The entrance of MHP as a legitimate and powerful political player was in many ways made possible by the confusion of the left. Much like MHP, CHP is vehemently opposed to lifting restrictions on freedom of expression and is increasingly hostile toward the country's aspirations to join the EU. These attitudes are largely driven by a refusal to negotiate the meaning of secularism and the fierce nationalism with which it is accompanied. As a result, MHP and CHP are much similar to each other now than they were in the 1970s when MHP represented the extreme right and CHP a much less reactionary center-left. With the threat no longer being communism, but political Islam, CHP has come to embrace a reactionary ideology akin to MHP while the latter has less to react against.
More food for thought is MHP's Islamic identity sans its embrace of democratic liberalism. If a comparison is to be made between MHP, RP, and AKP, it seems that the first two would have much more in common than the latter two in that AKP has at the very least espoused a belief in democratic liberalism whereby an Islamic observance like wearing the türban is merely allowed, not mandated. MHP has most definitely not argued that religious observances should be forced on all Turks, but its linking of Islam with a hegemonic conception of Turkish identity seems much more a potential threat to secularism.
One additional note: The idea of Turkish superiority fostered by the right is far from disappeared.

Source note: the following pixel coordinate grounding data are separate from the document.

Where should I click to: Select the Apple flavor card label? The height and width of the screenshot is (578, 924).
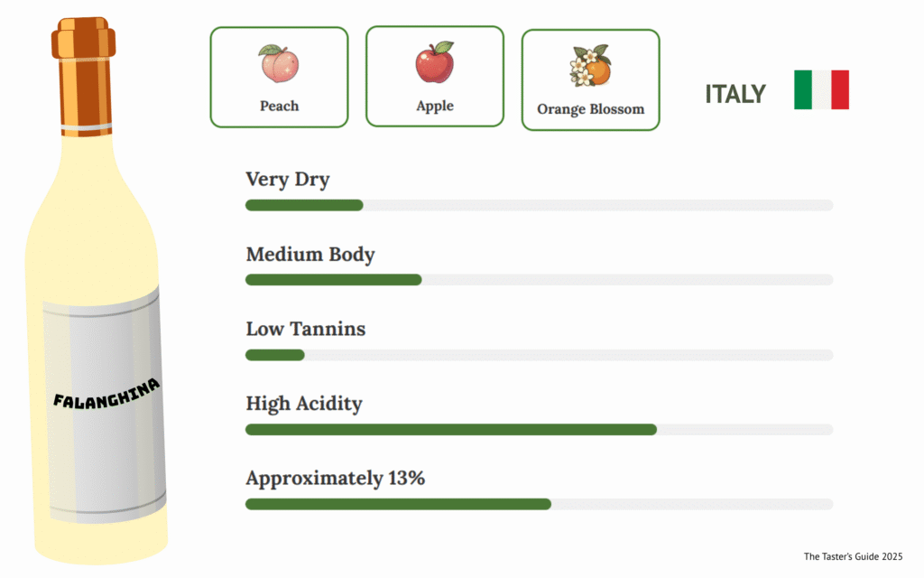coord(435,106)
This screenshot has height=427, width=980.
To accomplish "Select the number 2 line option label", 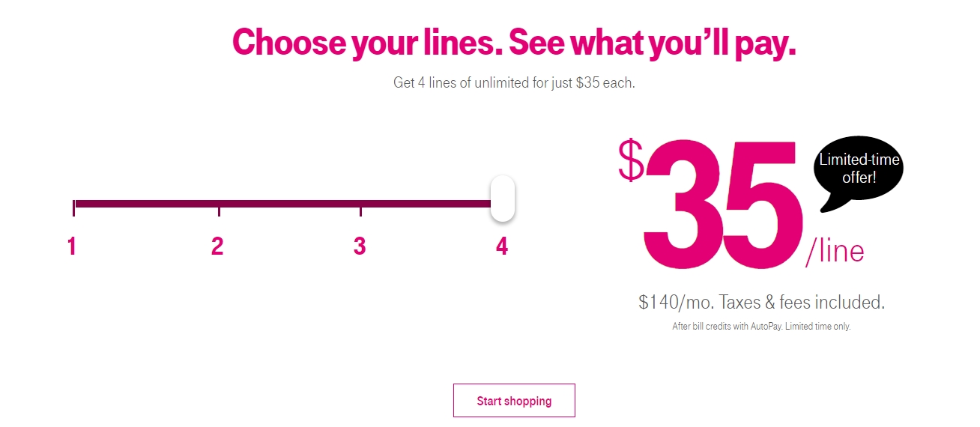I will point(217,246).
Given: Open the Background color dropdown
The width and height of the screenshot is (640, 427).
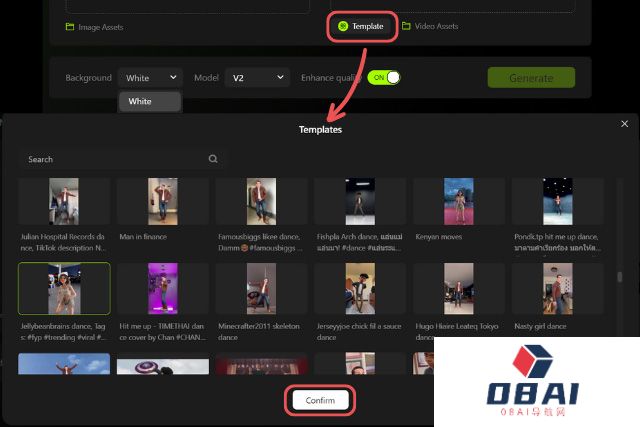Looking at the screenshot, I should (x=150, y=77).
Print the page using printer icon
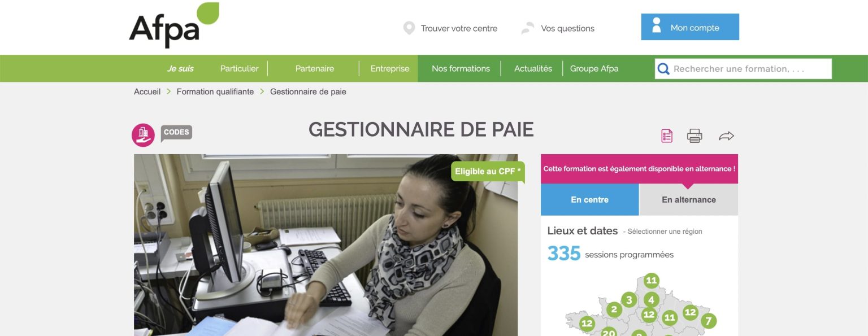Screen dimensions: 868x336 point(695,136)
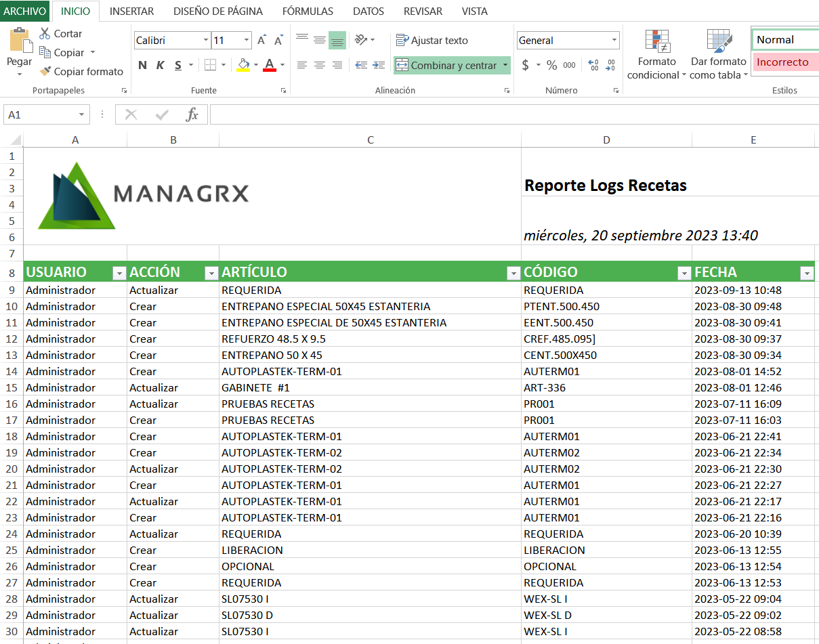819x644 pixels.
Task: Select the Copiar formato paintbrush
Action: click(45, 71)
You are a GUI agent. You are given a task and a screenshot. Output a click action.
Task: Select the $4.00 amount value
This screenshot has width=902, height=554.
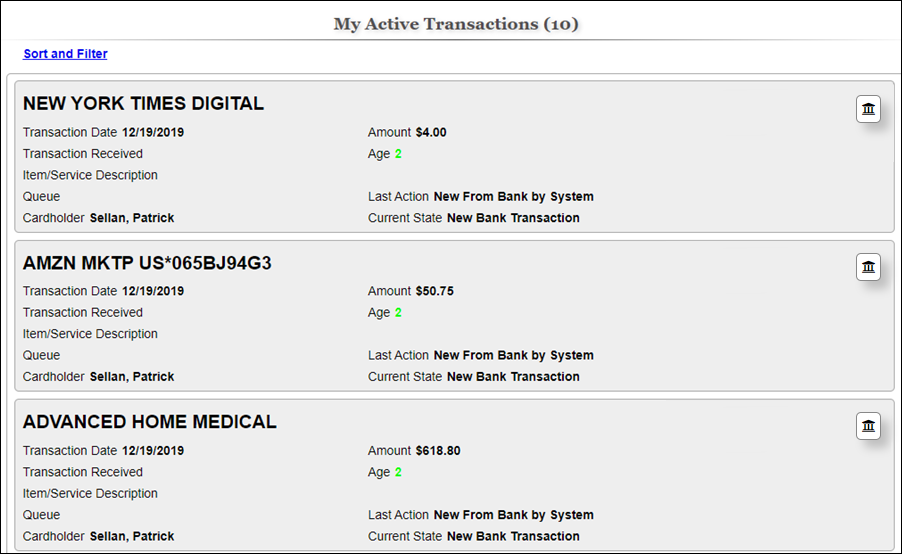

Following the İzmit earthquake in 1999, the Minister of Health, Osman Durmuş, tried to prevent the delivery of much needed blood donated from other countries because he claimed that Turks do not need foreign blood.
And, as a footnote, the terms "right" and "left" are deeply contextualized in Turkish politics and can mean very little sans historical references, as the terms are often used by political actors to suit particular political exigencies.